Furthermore, to the extent that the Plaintiffs Complaint could be read to assert that the Denial somehow violates the Boards Subdivision Regulations, the summary judgment record does not support Plaintiffs contention that the Adequate Access Regulations are themselves subdivision regulations. Although the Adequate Access Regulations appear in the Appendix to the Subdivision Regulations, the plain language of the Adequate Access Regulations establishes that their purpose is related to zoning requirements and not to subdivision approval. It is apparent from the language of the Adequate Access Regulations that they pertain only to the contemporaneously adopted requirements in Section 6.7 of the Bylaws for the Boards approval of a street adequacy plan in instances where an unimproved way is proposed as frontage. [Note 5] Accordingly, where the Plaintiffs lack standing under G.L. c. 41, § 81-Y and the Denial is not an action subject to review under § 81-Y, Count III must be dismissed for lack of subject matter jurisdiction.

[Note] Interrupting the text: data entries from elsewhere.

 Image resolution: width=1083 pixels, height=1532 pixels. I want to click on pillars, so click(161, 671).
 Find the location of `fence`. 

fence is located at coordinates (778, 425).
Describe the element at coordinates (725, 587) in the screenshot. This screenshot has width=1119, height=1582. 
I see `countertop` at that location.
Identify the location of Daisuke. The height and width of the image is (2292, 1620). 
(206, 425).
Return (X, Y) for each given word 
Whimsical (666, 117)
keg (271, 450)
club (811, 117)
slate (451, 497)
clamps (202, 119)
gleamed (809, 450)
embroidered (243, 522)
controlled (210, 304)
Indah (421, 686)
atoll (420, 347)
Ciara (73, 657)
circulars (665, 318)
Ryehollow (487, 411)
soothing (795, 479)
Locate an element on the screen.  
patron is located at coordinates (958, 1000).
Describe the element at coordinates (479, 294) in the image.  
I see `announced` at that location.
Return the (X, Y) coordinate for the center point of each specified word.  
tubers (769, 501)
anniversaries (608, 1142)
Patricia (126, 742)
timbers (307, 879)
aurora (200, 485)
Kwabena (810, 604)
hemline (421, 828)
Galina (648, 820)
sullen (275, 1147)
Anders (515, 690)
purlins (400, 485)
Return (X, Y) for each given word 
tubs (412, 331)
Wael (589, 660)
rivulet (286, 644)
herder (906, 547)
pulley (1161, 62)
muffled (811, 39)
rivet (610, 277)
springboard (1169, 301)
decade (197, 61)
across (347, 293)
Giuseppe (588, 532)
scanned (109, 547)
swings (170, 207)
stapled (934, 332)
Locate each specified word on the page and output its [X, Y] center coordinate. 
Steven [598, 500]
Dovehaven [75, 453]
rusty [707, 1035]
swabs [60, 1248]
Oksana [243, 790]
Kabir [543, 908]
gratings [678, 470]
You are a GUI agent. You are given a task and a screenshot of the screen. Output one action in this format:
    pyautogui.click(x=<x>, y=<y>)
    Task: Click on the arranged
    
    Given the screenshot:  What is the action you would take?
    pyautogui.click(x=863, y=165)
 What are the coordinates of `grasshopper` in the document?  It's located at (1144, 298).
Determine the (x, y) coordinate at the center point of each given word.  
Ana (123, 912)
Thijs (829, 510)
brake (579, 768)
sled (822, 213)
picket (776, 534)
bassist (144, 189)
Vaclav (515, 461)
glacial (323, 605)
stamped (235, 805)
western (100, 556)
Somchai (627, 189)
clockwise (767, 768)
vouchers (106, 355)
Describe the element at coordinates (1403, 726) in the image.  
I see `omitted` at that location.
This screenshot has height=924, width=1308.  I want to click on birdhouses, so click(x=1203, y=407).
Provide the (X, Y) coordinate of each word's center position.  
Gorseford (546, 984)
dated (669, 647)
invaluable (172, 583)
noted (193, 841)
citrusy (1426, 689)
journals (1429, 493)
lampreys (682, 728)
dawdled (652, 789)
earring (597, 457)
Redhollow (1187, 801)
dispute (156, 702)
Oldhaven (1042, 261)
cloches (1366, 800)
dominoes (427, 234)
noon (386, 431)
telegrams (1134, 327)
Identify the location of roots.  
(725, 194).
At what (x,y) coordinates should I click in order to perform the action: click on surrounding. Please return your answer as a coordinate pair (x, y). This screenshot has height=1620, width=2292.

Similarly, the court lacks jurisdiction to review the Denial under Section 81-BB of the Subdivision Control Law, where the Denial is neither a decision of a board of appeals under section eighty-one Y, nor a decision of a planning board concerning a plan of a subdivision of land [emphasis added] ? the only actions which are subject to appeal under G. L. c. 41, § 81 BB. The Denial is not a decision of a board of appeals under § 81-Y and the Improvement Plan is not a plan of a subdivision of land. Moreover, the stated purpose of the Adequate Access Regulations is to provide a process under which an applicant may improve an existing way without the necessity for subdivision approval. Therefore, the Denial may not a proper subject of appeal under G.L. c. 41, § 81-BB and Count IV of the Plaintiffs Complaint must be dismissed for lack of subject matter jurisdiction.
For the foregoing reasons, judgment shall enter against the Plaintiffs, and in favor of the Defendants, DISMISSING all counts of Plaintiffs Complaint for lack of subject matter jurisdiction.
[Note 1] G.L. c. 41, §§ 81A through 81 GG.
[Note 2] This quoted definition of street does not appear in the version of the Zoning Bylaws which are included in the summary judgment record. See ¶ 8 infra. The differences in the two definitions are not material to the outcome of this case, however.
[Note 3] This reference is to a recorded plan which is not included in the Summary Judgment record.
[Note 4] G.L. c. 41, § 81Y provides the mechanisms for enforcement of the Subdivision Control Law. It prohibits, inter alia, the issuance of a building permit for a lot within a subdivision unless the way serving the lot is shown on a plan recorded or entitled to be recorded under the Subdivision Control Law, and unless all conditions endorsed on the plan limiting the right to erect or maintain buildings on the lot have been satisfied. Section 8-Y gives the Superior Court and the Land Court equity jurisdiction on petition of the planning board of a city or town, or of ten taxable inhabitants to review any action of any municipal board or officer in disregard of the provisions of this section [81- Y].
[Note 5] There is also nothing in the summary judgment record to establish that the Adequate Access Regulations were adopted by the Board as subdivision regulations pursuant to Section 81-Q of the Subdivision Control Law. Nor could they have been so adopted, given that the process addressed in the Adequate Access Regulations is not among the limited list of matters which planning boards are authorized to regulate under Section 81-Q.